LLM Panels¶
Use Logfire’s LLM panels to inspect every round‑trip between your application and a large‑language model (LLM) in real time. For each span Logfire captures:
- The ordered list of system / user / assistant messages
- Any tool calls (name, arguments, structured return value)
- Files referenced in the prompt (previewed inline or via link)
- Model metadata – latency, input / output tokens, and total cost
That context makes it easy to debug prompts, shrink token counts, and compare model performance side‑by‑side.
Understand token & cost badges¶
Spans in the Live view may have a token usage badge on the right, indicated by a coin icon. If the badge contains a ∑ symbol, that means the badge is showing the sum of token usages across all descendants (children and nested children) of that span. If there's no ∑ symbol, then that specific span represents an LLM request and has recorded token usage on it directly.
Hover over either to see:
- Model name
- Input, Output & Total tokens
- Input, Output & Total cost (USD)
Open the LLM details panel¶
Click an LLM span to open the details panel.

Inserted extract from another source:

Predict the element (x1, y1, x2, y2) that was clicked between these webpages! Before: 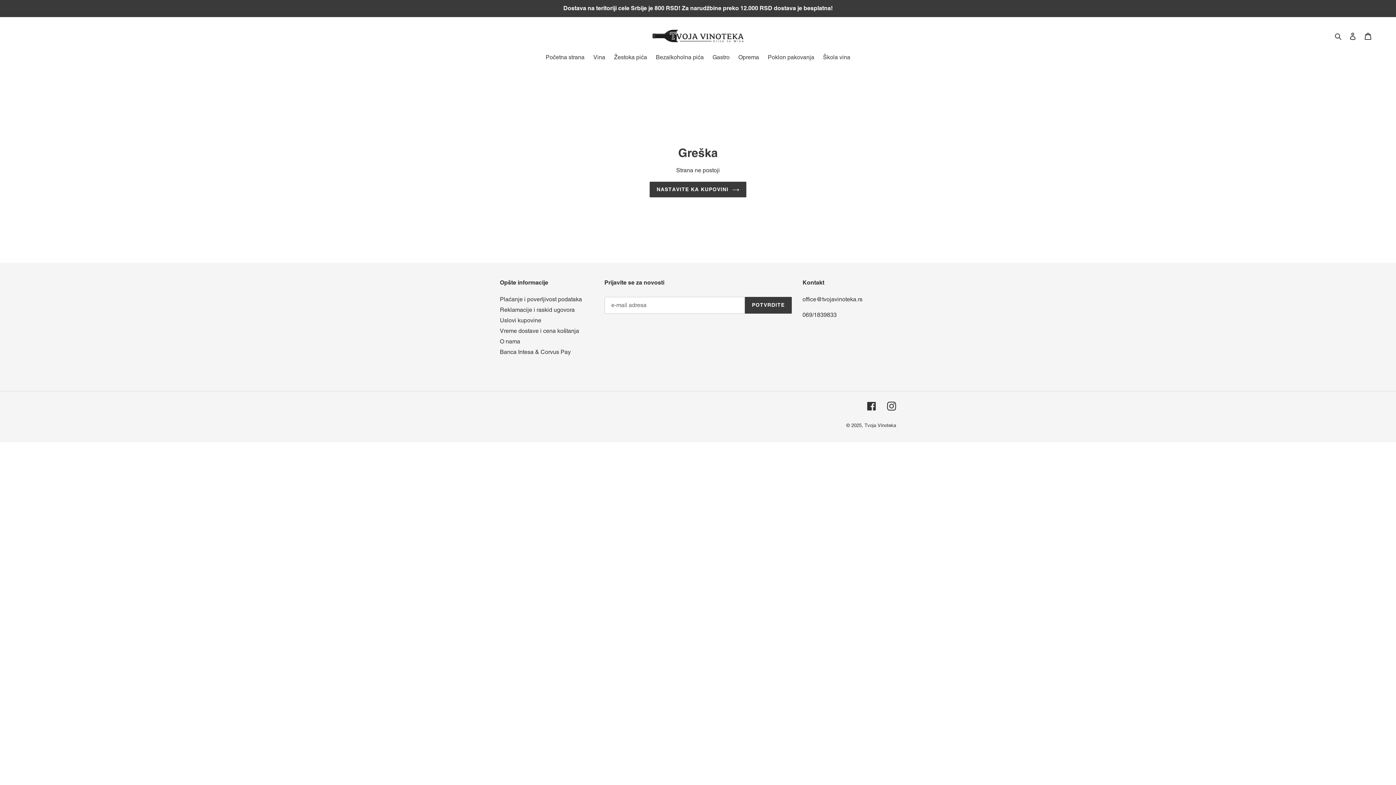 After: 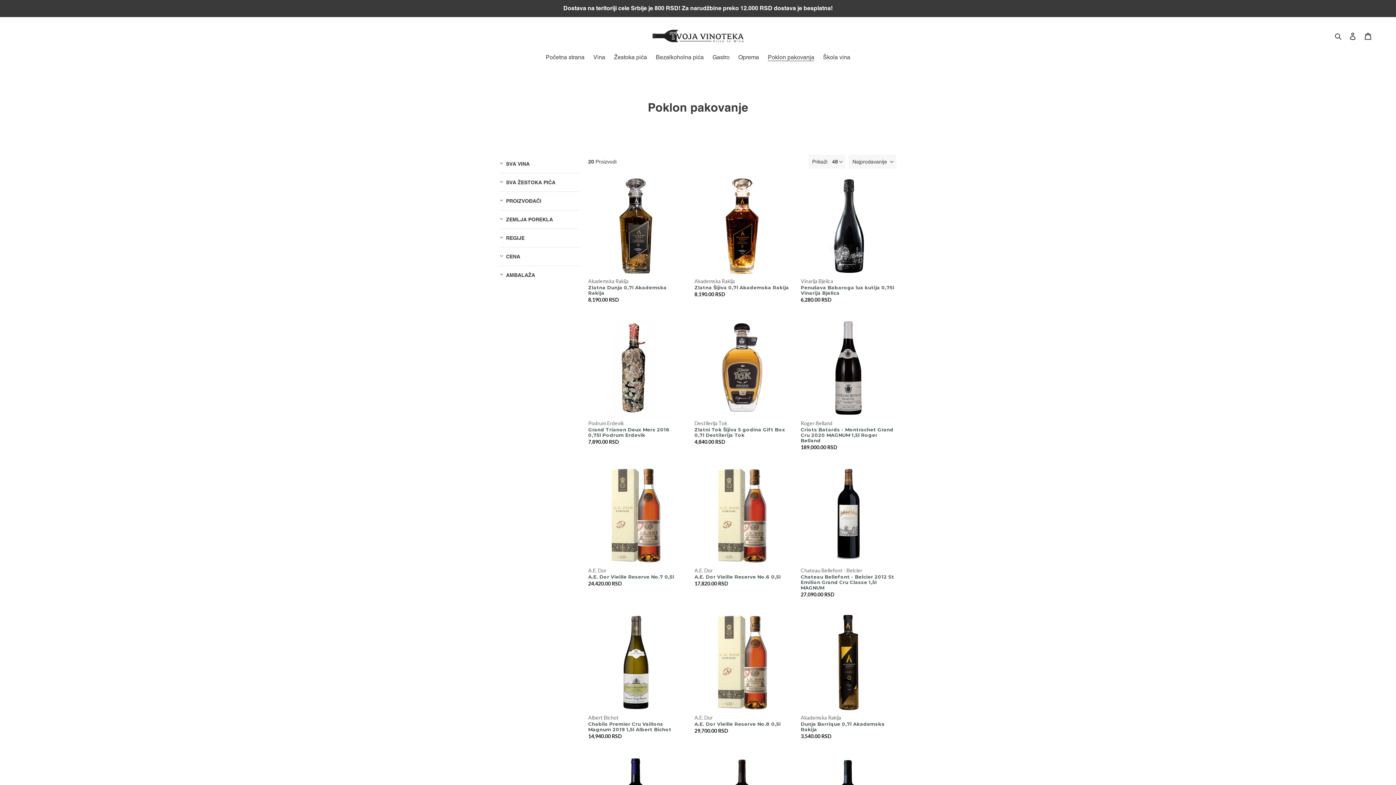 Action: bbox: (764, 53, 818, 62) label: Poklon pakovanjaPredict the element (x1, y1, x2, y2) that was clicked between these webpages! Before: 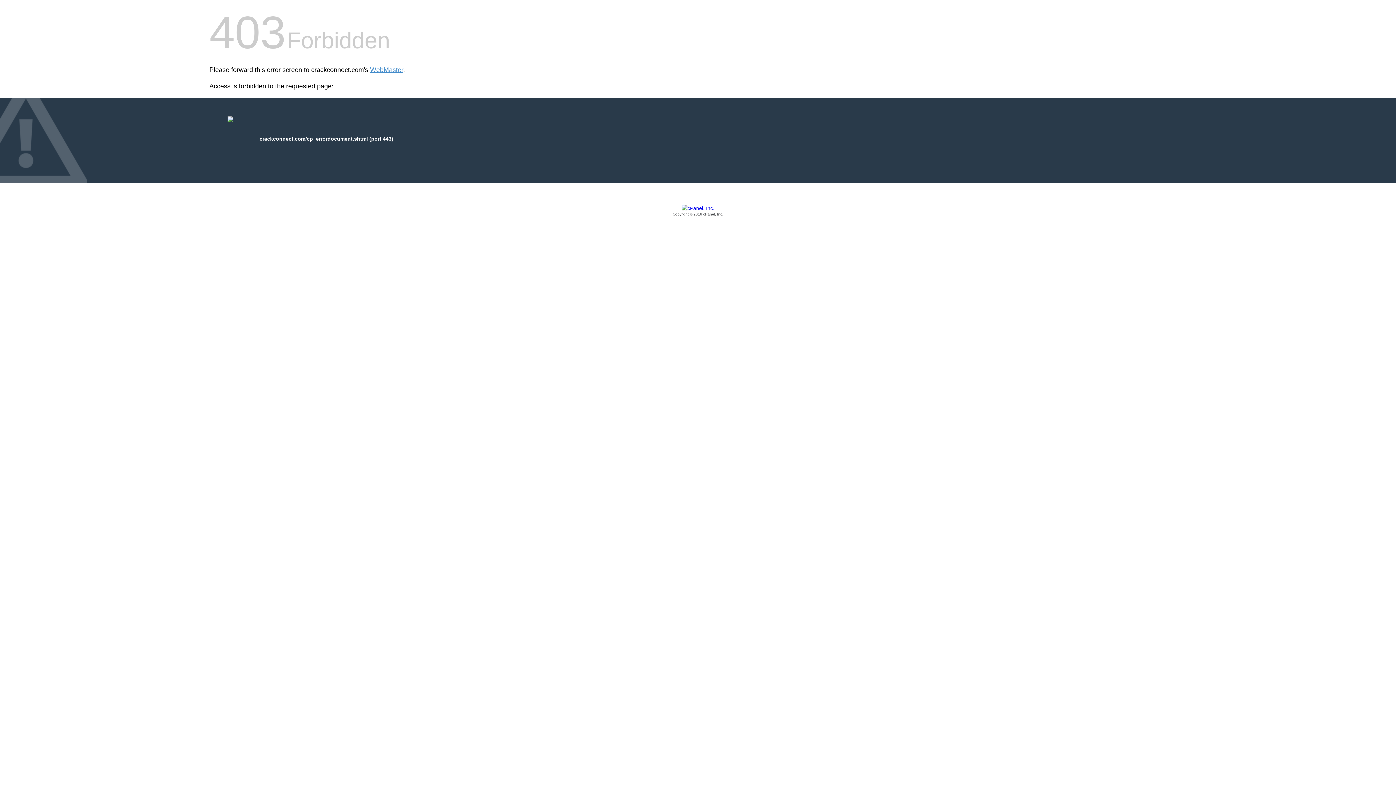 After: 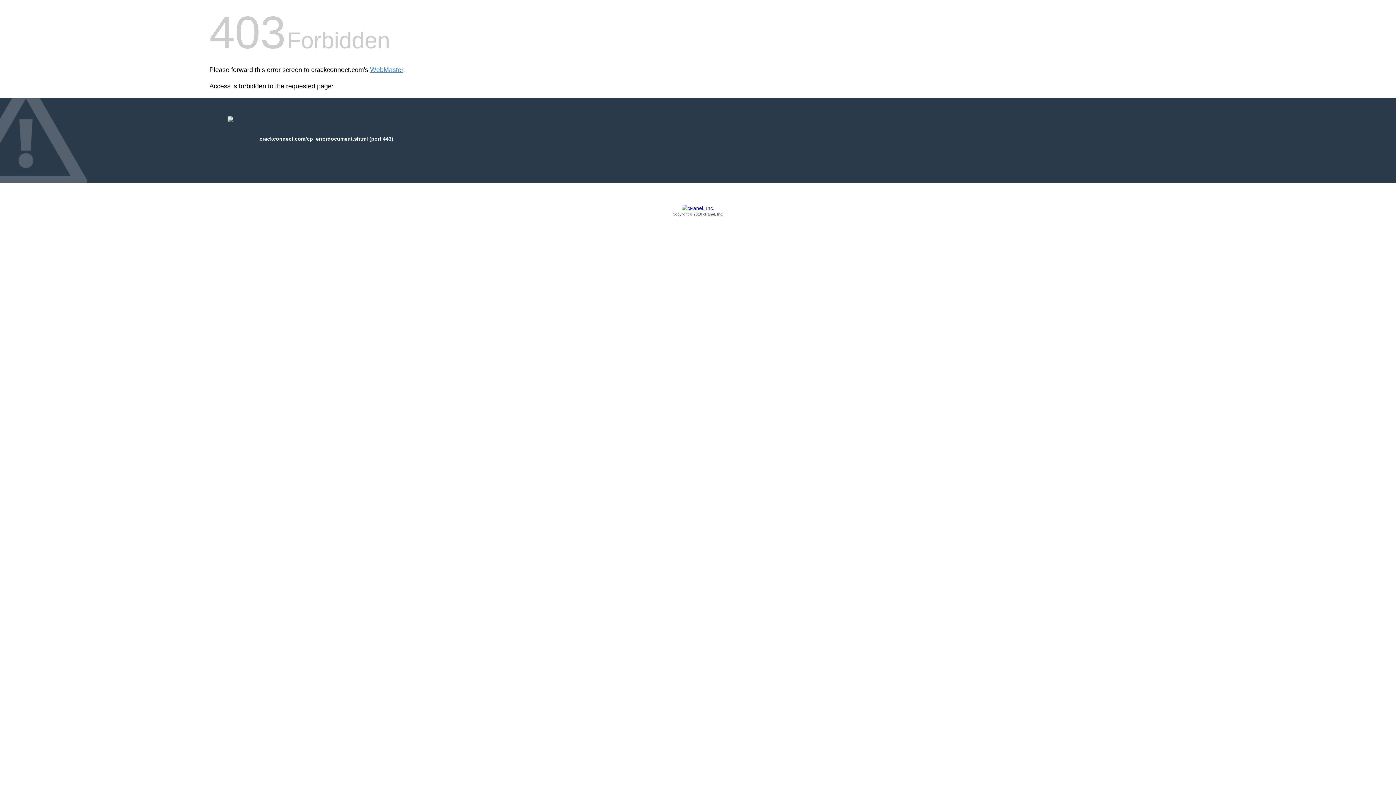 Action: bbox: (209, 205, 1186, 217) label: Copyright © 2016 cPanel, Inc.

| Section | What you’ll see |
|---|---|
| Messages | System, user, assistant, and tool messages in order. |
| Tool calls | Name, arguments, and returned payload (objects or arrays). |
| Files | Links or inline previews of binary or blob uploads. |
| Metadata | Model name, token counts, and cost. |
Supported Instrumentations¶
| Instrumentation | Token badges | Costs | LLM details panel |
|---|---|---|---|
| Pydantic AI | ✅ | ✅ | ✅ |
| OpenAI | ✅ | ✅ | ✅ |
| Google Gen AI | ✅ | ✅ | ✅ |
| LangChain | ✅ | ✅ | ✅ |
| LiteLLM | ✅ | ✅ | ✅ |
| Anthropic | ✅ | ✅ | ✅ |
| Claude Agent SDK | ✅ | ✅ | ✅ |
| Google ADK | ✅ |
Tokens and costs are more generally supported by any instrumentation that follows the standard OpenTelemetry semantic conventions for GenAI spans. The following snippet shows the attributes required if you want to log the data manually:
import logfire
logfire.configure()
logfire.info(
'LLM request',
**{
'gen_ai.system': 'google',
'gen_ai.request.model': 'gemini-2.0-flash',
'gen_ai.response.model': 'gemini-2.0-flash-001',
'gen_ai.usage.input_tokens': 20,
'gen_ai.usage.output_tokens': 40,
},
)
We are actively engaged with the OpenTelemetry community to improve the GenAI specification, so expect more instrumentations to be fully supported in the future.
How costs are calculated¶
Costs are calculated from genai-prices, an open dataset of provider and model pricing.
For the Pydantic AI, OpenAI, and Anthropic instrumentations, if genai-prices is installed locally, it will try to use it to calculate a cost. If it succeeds, it will be attached to the span as the attribute operation.cost. This attribute is always used in the Logfire UI when present. This is typically more accurate because it takes into account details like cached tokens. If you're using one of these instrumentations, make sure that genai-prices is installed (it's only installed automatically by Pydantic AI) and either update it regularly or use UpdatePrices to ensure you have prices for the latest models.
If operation.cost isn't present on the span, then the Logfire UI will use genai-prices to calculate a cost based on the other span attributes, particularly the input and output tokens. This may be less accurate because it doesn't have access to details like cached tokens, but it will still give you a rough estimate of the cost. The UI automatically uses the latest data in genai-prices, even if it hasn't been released, but there might be some delay due to browser caching. The calculated cost will only be visible in the UI and can't be queried with SQL.
Example LLM panel views¶
Single‑prompt calls¶
agent = Agent("google-gla:gemini-1.5-flash")
result = agent.run_sync("Which city is the capital of France?")
print(result.output)
Add a system prompt and Logfire captures it too:
agent = Agent(
"google-gla:gemini-1.5-flash",
system_prompt="You are a helpful assistant."
)
result = agent.run_sync("Please write me a limerick about Python logging.")
Agents and tool calls¶
Logfire displays every tool invocation and its structured response.
File uploads¶
When a prompt includes a file, binary, blob, or URL, Logfire attaches a preview so you can verify exactly what the model received.